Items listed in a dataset
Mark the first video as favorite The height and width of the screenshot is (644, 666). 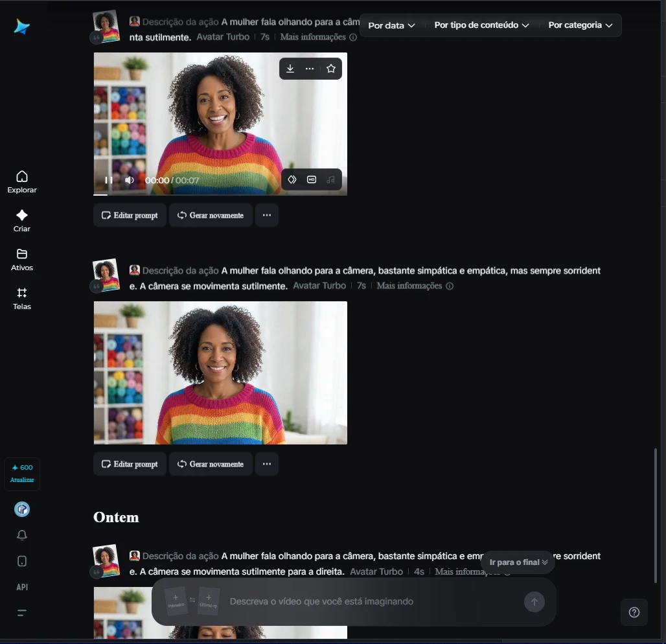point(331,69)
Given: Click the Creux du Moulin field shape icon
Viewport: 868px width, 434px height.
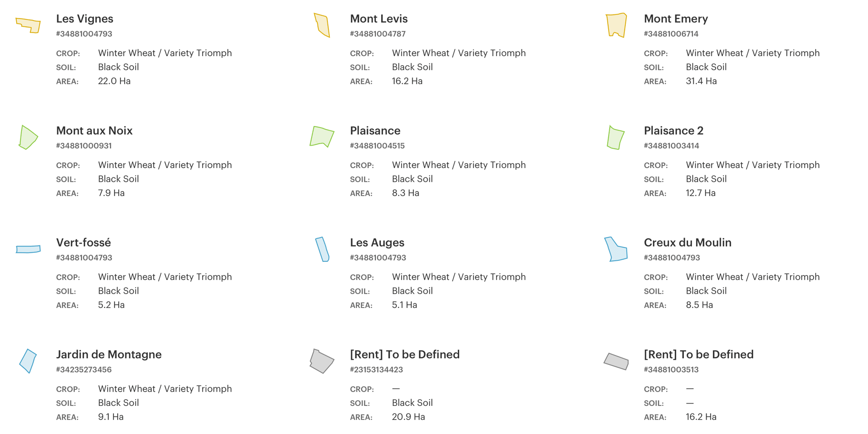Looking at the screenshot, I should [x=616, y=249].
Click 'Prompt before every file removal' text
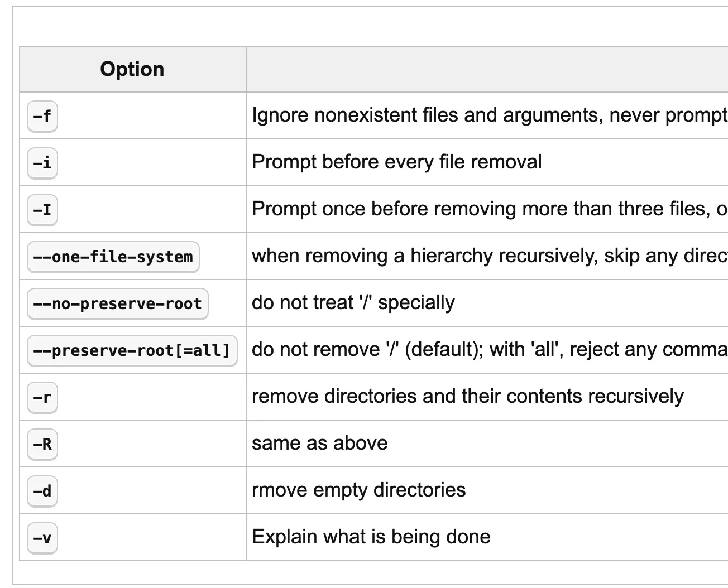 point(397,162)
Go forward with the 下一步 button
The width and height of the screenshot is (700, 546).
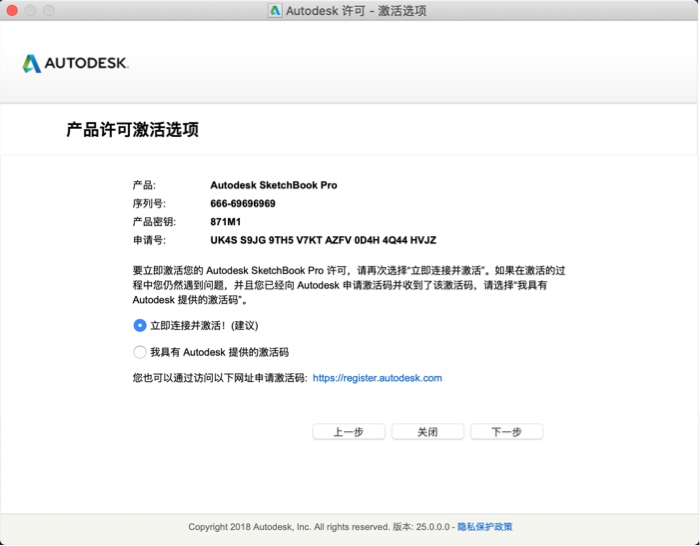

● **The task**:
In the records above, find the line containing "Go forward with the 下一步 button", then please restate it and each line after it word for word, pictures excluded.

● **Result of this exercise**:
Go forward with the 下一步 button
The width and height of the screenshot is (700, 546).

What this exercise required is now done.